---------- Information provided
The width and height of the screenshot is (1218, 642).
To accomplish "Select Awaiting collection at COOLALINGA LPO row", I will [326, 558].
--------------------
---------- Information provided
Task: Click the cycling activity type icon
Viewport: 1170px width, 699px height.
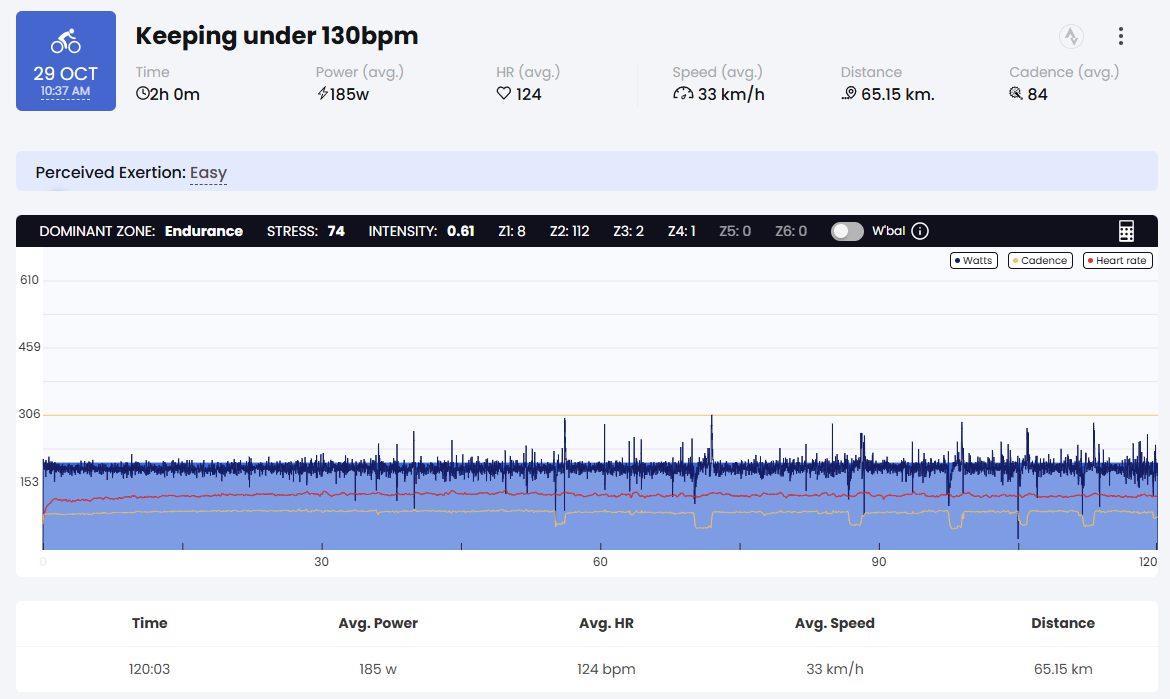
--------------------
---------- Information provided
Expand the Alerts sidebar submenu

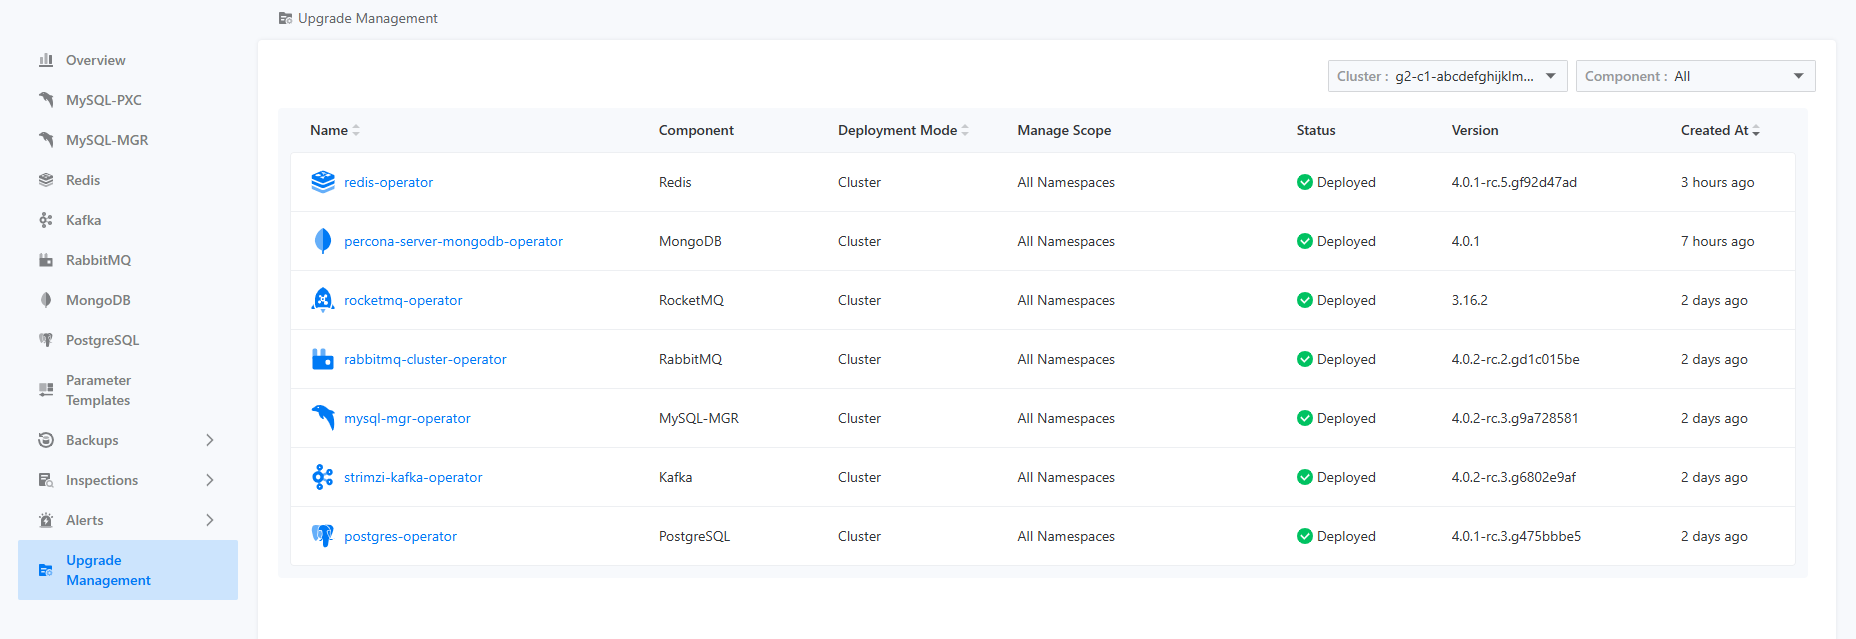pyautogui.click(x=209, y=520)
--------------------
Extract all lines of the records above that include "height".

Solution to this task —
The width and height of the screenshot is (1218, 642).
Viewport: 1170px width, 699px height.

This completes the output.